====== ROWS ======

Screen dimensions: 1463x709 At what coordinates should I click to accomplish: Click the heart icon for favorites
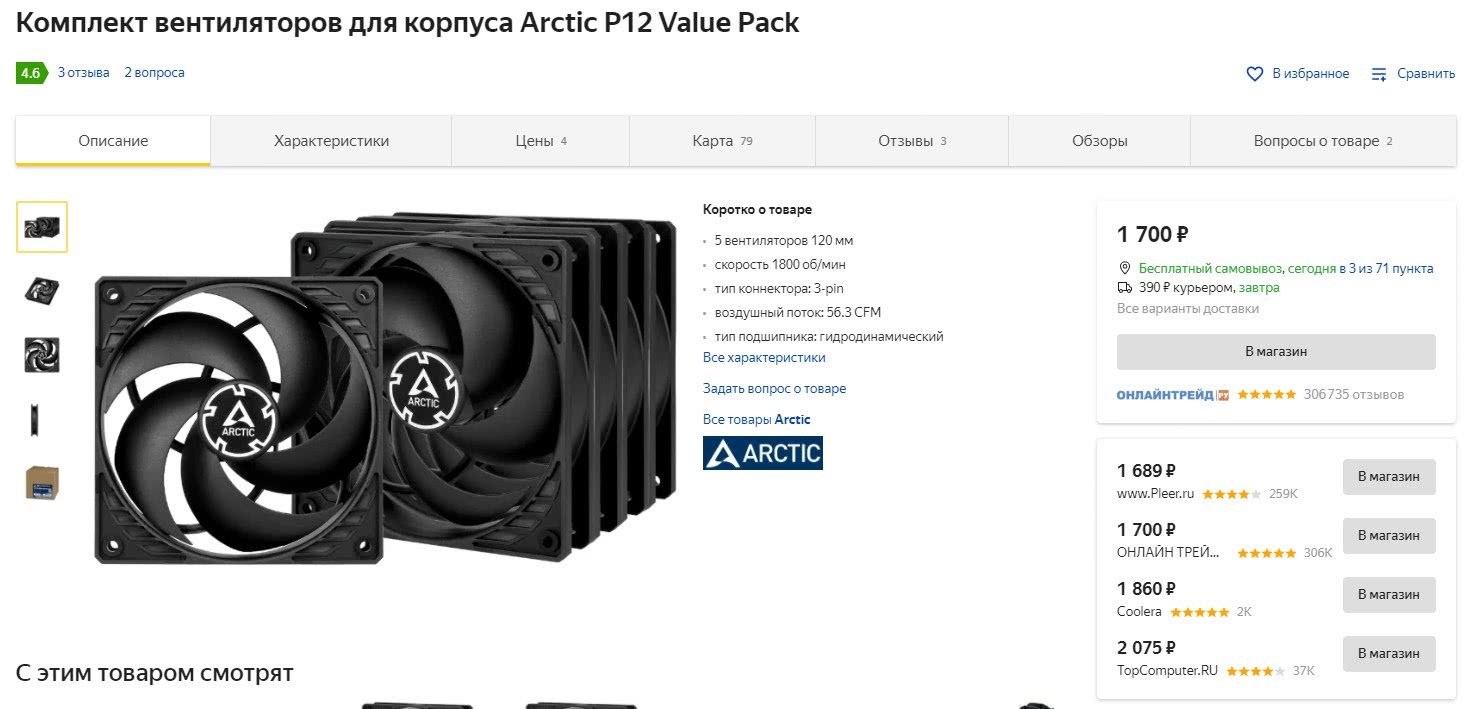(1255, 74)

======
====== ROWS ======

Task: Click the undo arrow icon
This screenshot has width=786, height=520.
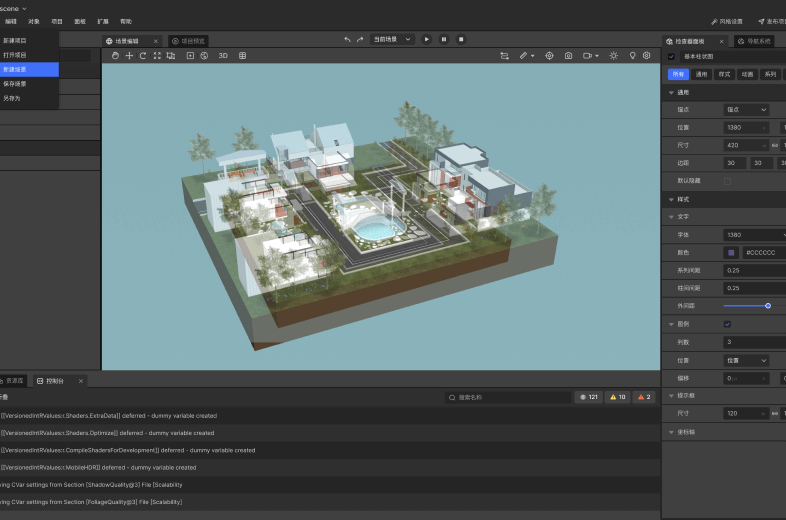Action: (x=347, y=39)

======

Count how many lines in the items above contain the word "icon". Reply with only that number.

2